**Travail à faire**
1 > Répondez aux questions suivantes à partir de l'intervention d'Alain Weill.
(a) Quel montant est investi chaque année dans les infrastructures ?
(b) De quel pourcentage le nombre de clients qui partent a-t-il chuté cette année ?
(c) À combien s'élève la dette en Europe ?
2 > Reproduisez fidèlement le passage de l'intervention d'Alain Weill qui commence aux mots "Alain Weill, président-directeur" et s'arrête après les mots "an de retard.".

───── Passage du document ─────

Intervention de Alain Weill

Commission des affaires économiques — Réunion du 12 décembre 2018 à 9h30
Audition de M. Alain Weill président-directeur général d'altice france

Alain Weill, président-directeur général d'Altice France :

Nous faisons des efforts considérables depuis un an. Nous investissons 2,5 milliards d'euros par an dans les infrastructures. Le nombre de plaintes baisse régulièrement. Nous sommes en amélioration permanente. L'Arcep le sait. Publier un arrêt sur image en 2018 ne correspond pas à la réalité. L'Arcep devrait aider les opérateurs plutôt que dénoncer leurs difficultés. Je ne dis pas que tout est parfait aujourd'hui mais la situation est bien meilleure qu'il y a un an. La réalité ne correspond pas au message que l'Arcep a fait passer hier. C'est préjudiciable pour nous. La relation-client s'améliore, le nombre de clients qui partent a chuté de 40 % cette année. Nous progressons aussi dans la perception qu'ont les clients de la qualité de notre service. L'étude de l'Arcep a un an de retard.

La santé financière du groupe est bonne. Nous dégageons un Ebitda en Europe de 5 milliards d'euros, dont 3,5 milliards en France. Nous n'avons pas d'échéance dans les années qui viennent sur notre dette. Les actifs que nous avons cédés nous ont permis de désendetter le groupe. Le groupe a une expérience considérable de ce mode de financement depuis 30 ans. Il n'y a jamais eu de problème. Il n'y aucune raison de croire qu'il y aurait aujourd'hui une « fuite en avant ». Tout est sous contrôle. Notre dette, en Europe, est de 30 milliards d'euros. L'endettement va baisser avec les cessions. Donc le ratio entre la dette nette et l'Ebitda, en progression avec les opérations dans la fibre qui se feront sentir dès 2019, va baisser.

───── Extrait de données ─────

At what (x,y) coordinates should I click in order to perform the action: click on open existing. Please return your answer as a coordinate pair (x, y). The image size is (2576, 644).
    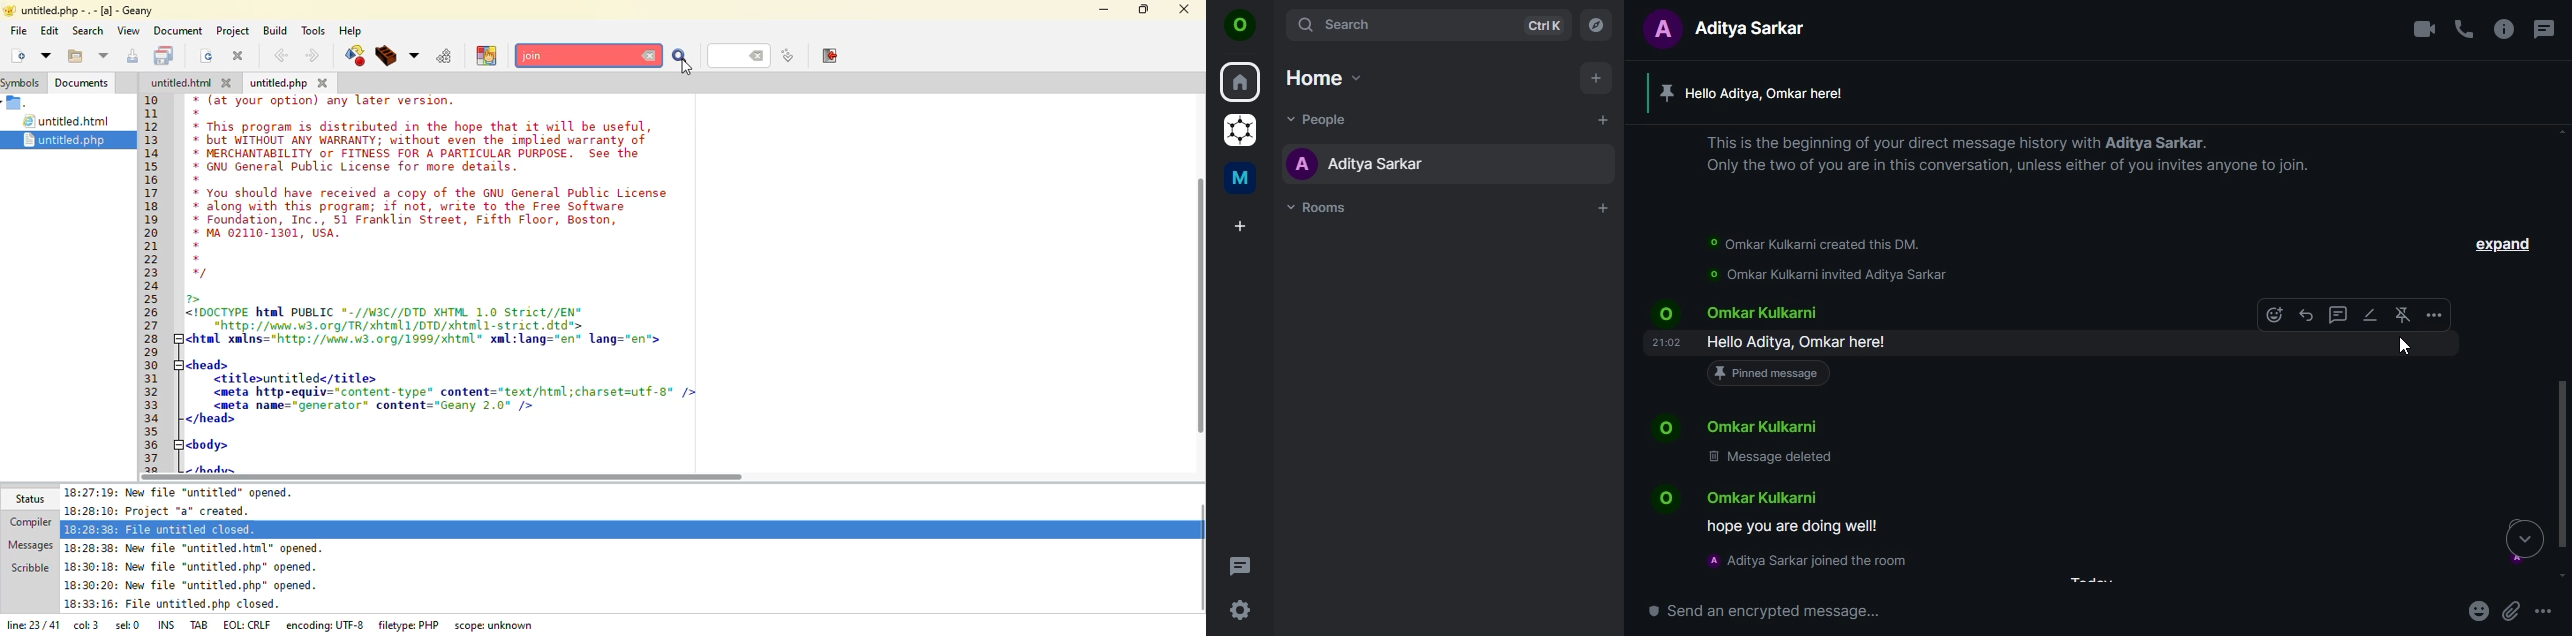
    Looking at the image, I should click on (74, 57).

─────

**Résultats de l'exercice**
1 >
(a) 2,5 milliards d'euros par an.
(b) 40 %.
(c) 30 milliards d'euros.

2 >
Alain Weill, président-directeur général d'Altice France :

Nous faisons des efforts considérables depuis un an. Nous investissons 2,5 milliards d'euros par an dans les infrastructures. Le nombre de plaintes baisse régulièrement. Nous sommes en amélioration permanente. L'Arcep le sait. Publier un arrêt sur image en 2018 ne correspond pas à la réalité. L'Arcep devrait aider les opérateurs plutôt que dénoncer leurs difficultés. Je ne dis pas que tout est parfait aujourd'hui mais la situation est bien meilleure qu'il y a un an. La réalité ne correspond pas au message que l'Arcep a fait passer hier. C'est préjudiciable pour nous. La relation-client s'améliore, le nombre de clients qui partent a chuté de 40 % cette année. Nous progressons aussi dans la perception qu'ont les clients de la qualité de notre service. L'étude de l'Arcep a un an de retard.